### What you need to do:
A) In the rainy-day blog post, what animal does the writer say Shuggie runs like?
B) Write the next few paragraphs of the rainy-day blog post, picking up after its final sentence.

### Document section:
* * * * * * * * *

It’s raining again. Rain has always been a nuisance, you know, for canceling outdoor plans or – when I lived in New York – literally ruining a normal day walking to class or work. It’s where I learned the fine art of holding an umbrella during wind gusts, and if you don’t know what I mean you’ve never lived in the city. If there was an umbrella wielding contest in the parking lot at work during a torrential storm, I guarantee you mine would be the only umbrella not inverted. I’m that good. Just like killing flies. It’s an art form.

I’m learning that de-mudding dogs with one arm is also an art form. Shuggie, for all the things she is, is perfect with the come-in-the-door-and-stand-still-on-the-rug-to-be-dried-off routine. Bee runs in the door and bolts for the other side of the house, all while I’m yelling “Bee! Bee! Bee!” – a mile of dirty paw prints in her wake. I’ve given up on clean floors. I just can’t with this anymore. A person can only wash an acre of floors with one hand so often without entertaining the thought of never letting them outside again.

It is fun to watch them run, though. Have you ever seen a Standard Poodle run? My mom used to marvel at how Pi and Sabra would sail across the lawn like deer. Similarly, Bee is like a gazelle – she is fast and lean and graceful. Shuggie – runs like a wild boar.

I’m sparing ya’ll from further complaints and sorrows and so we’ll move on to good things. Got my teeth cleaned and had to remind the hygienist that I could not bear to be inverted that low (“shoulder”) and then when she asked me if I’ve been flossing I just raised my wing in a sling and said, well, not lately. I mean really.

I had a 2-1/2 hour lunch with a friend last Friday and, as always, we had a lot of catching up to do and I always come away feeling like I didn’t finish a sentence or we missed something. We didn’t rake anyone over the coals this time but did establish a few truths about cleaning out houses and a certain person’s “retirement,” and enjoyed some killer Mexican food.

I rode up to bowling with Todd later and went through the woods and over the river to my mother’s “house,” to surprise her and D – which I already mentioned in the previous post. But, in case you missed it, I pranked D in the ladies’ room from the stall next to hers, horking and hacking, and she ran out of there thinking someone was puking and was all afluster.

Like many people who see January as a jumping off point to setting goals and making changes – besides regaining the use of my left arm and not screaming the F-bomb at my physical therapist – I’ve been thinking about friends and family I don’t see enough. Which is pretty much everybody.

* * * * * * * * *

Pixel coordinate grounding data
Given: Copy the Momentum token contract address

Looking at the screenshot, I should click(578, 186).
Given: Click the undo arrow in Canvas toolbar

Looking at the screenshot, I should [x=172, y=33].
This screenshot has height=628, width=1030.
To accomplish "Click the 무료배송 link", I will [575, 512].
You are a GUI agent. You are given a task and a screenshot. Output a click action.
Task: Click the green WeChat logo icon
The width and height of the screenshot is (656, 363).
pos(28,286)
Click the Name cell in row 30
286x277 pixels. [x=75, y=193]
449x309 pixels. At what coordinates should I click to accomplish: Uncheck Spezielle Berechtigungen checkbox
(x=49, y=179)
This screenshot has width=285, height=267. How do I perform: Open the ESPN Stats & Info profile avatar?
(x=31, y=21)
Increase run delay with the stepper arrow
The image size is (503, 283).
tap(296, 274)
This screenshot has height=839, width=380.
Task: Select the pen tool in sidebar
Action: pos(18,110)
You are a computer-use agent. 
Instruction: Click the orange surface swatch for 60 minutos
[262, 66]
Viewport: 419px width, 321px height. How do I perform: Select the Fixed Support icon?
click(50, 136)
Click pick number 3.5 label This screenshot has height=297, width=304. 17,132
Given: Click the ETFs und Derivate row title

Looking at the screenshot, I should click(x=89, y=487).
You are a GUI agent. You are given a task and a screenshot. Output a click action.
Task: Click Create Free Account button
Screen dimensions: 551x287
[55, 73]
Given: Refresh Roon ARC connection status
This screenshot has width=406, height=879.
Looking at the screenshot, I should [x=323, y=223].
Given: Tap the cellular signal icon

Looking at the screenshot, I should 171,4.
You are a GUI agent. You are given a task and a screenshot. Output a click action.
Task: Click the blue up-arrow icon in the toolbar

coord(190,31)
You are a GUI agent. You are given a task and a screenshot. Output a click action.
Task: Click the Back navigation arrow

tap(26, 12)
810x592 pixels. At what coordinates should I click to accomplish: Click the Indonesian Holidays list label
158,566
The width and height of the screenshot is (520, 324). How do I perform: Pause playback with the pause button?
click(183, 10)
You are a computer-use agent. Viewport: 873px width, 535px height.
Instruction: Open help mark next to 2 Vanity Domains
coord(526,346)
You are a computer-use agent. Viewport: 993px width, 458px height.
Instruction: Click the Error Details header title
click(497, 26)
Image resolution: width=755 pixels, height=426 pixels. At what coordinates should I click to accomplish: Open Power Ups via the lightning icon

* * * * * * * * *

### Exercise results:
A) A wild boar.

B)
Todd forgot some paperwork he needed to drop off at the bank on Tuesday and so I had to take it in. I stayed off 95 because I don’t know if I’ve mentioned how much I hate 95, and took the alternative – which is long and full of lights and traffic but I practiced driving with my left hand on the steering wheel and it was okay.

About halfway home I started feeling the early tremors of hypoglycemia and – since V hasn’t ridden in my car in almost two years – there’s no sugar in my car or bag so I knew I had to stop and soon. (The hypos are not news but they are rare.) Neph called as I was pulling into Wawa, offering to come up WITH dinner and someone he wanted us to meet. Who could say no to that?

So he brought us dinner and a lovely girl he wanted us to meet. Very easy to talk to, very comfortable in her own skin, and she seems to really like him too. If I’ve not said it before, I am so grateful for Neph. He is warm and kind and he has been here during the most turbulent time in my life.

I’ve always been the kid surrounded by grownups and then one day I became the mom and the grownup to all these kids – and I never really thought about how much I love all having all “my” kids around until some of them dropped out. I feel honored that Neph wanted us to meet her, the same way I felt honored by another “kid” who sat in my dining room with me a couple of weeks ago, in no hurry to leave, who told me she likes being here. The kids who have stepped up and into our lives in the last two years have been a blessing.

You know what’s also a blessing? Coloring your hair with BOTH hands. I did it this morning. Snap.